(Stored data entries)
=-=-=-=-=
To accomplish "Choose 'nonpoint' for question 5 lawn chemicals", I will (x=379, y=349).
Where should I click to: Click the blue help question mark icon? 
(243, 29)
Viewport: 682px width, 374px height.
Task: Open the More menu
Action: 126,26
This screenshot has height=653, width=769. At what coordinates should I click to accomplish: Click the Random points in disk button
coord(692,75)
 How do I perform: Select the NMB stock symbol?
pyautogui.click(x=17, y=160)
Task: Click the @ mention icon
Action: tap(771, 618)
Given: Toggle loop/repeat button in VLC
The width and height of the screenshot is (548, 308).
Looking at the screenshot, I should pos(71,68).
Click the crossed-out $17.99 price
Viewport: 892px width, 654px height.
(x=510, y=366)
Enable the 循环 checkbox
=-=-=-=-=
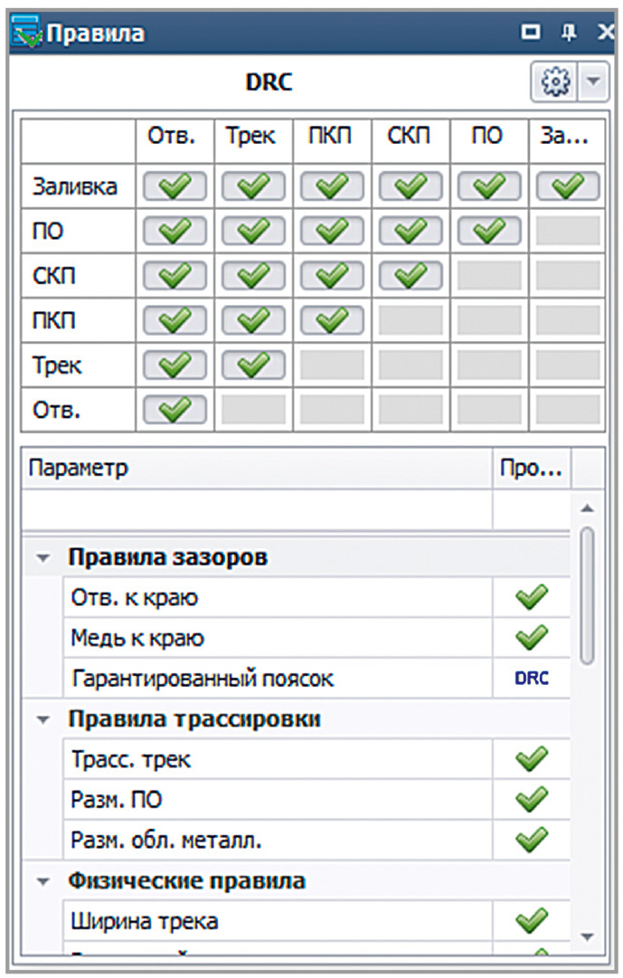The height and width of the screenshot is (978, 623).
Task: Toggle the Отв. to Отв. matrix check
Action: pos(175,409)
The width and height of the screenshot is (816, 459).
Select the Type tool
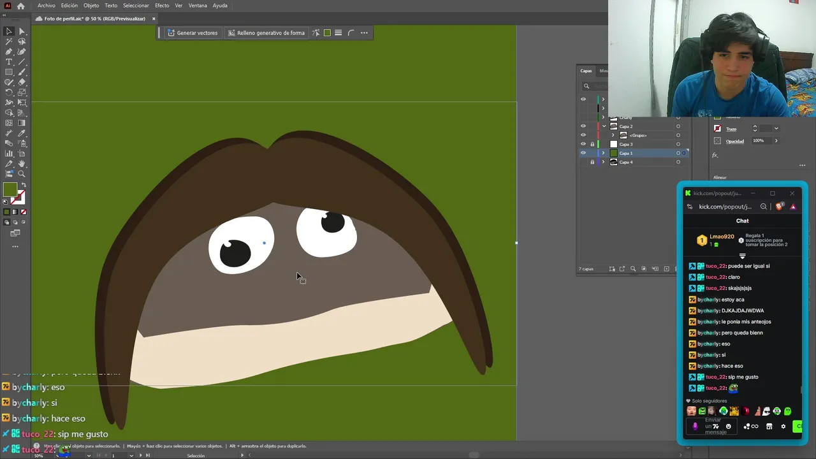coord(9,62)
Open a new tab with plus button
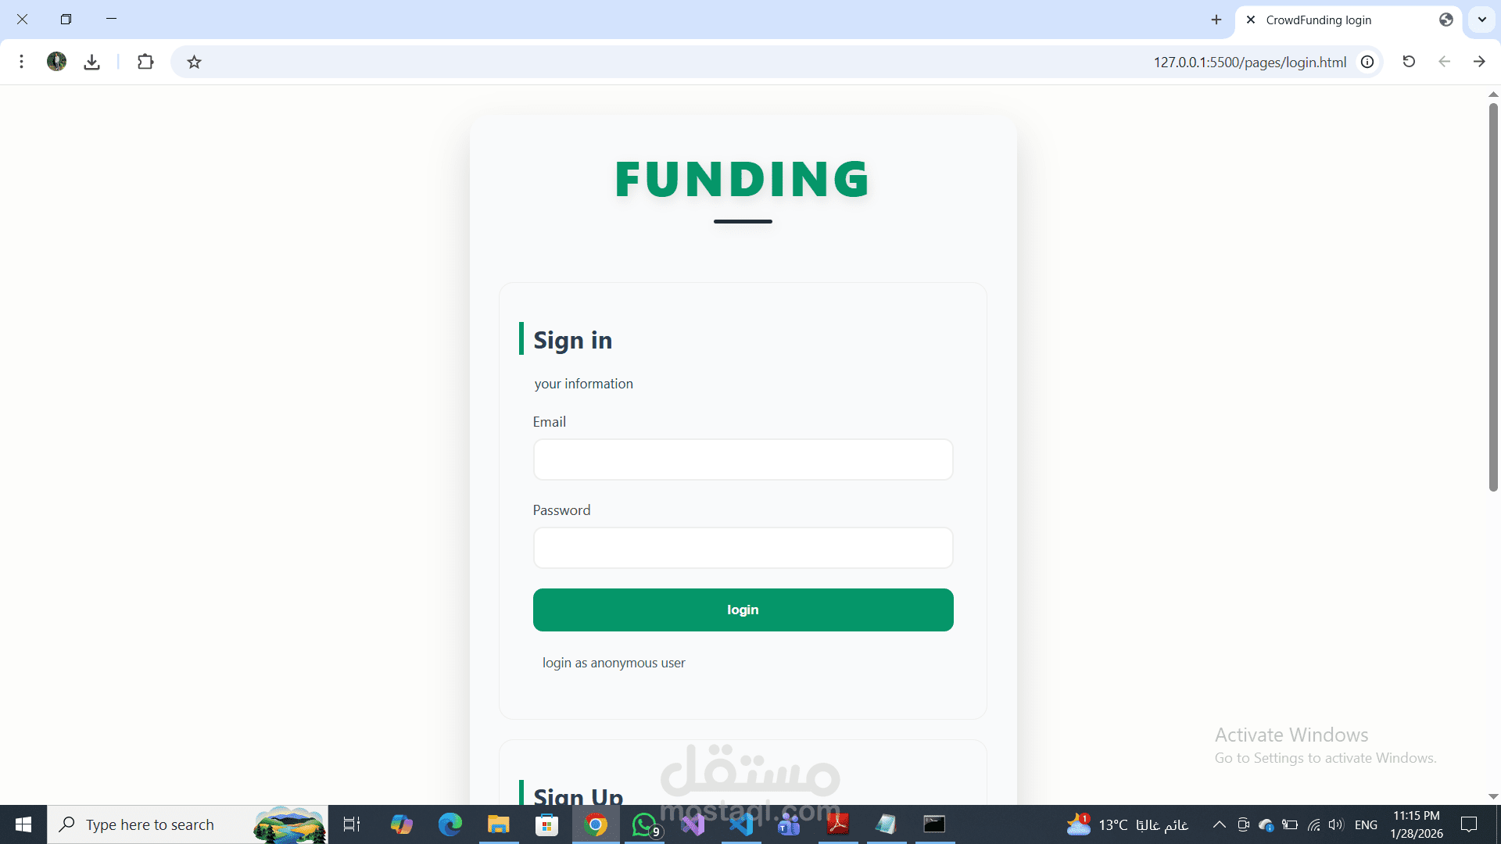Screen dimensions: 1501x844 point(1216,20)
=-=-=-=-=
## [PROBLEM DETAILS]
Copy out only the lines of the records above from the one with "How do I perform: Select" through the one with "Enable the 循环 checkbox", exactly as they stand, both included.

## [REPLY TO THE EXERCISE]
 How do I perform: Select the NMB stock symbol?
pyautogui.click(x=17, y=160)
Task: Click the @ mention icon
Action: tap(771, 618)
Given: Toggle loop/repeat button in VLC
The width and height of the screenshot is (548, 308).
Looking at the screenshot, I should pos(71,68).
Click the crossed-out $17.99 price
Viewport: 892px width, 654px height.
(x=510, y=366)
Enable the 循环 checkbox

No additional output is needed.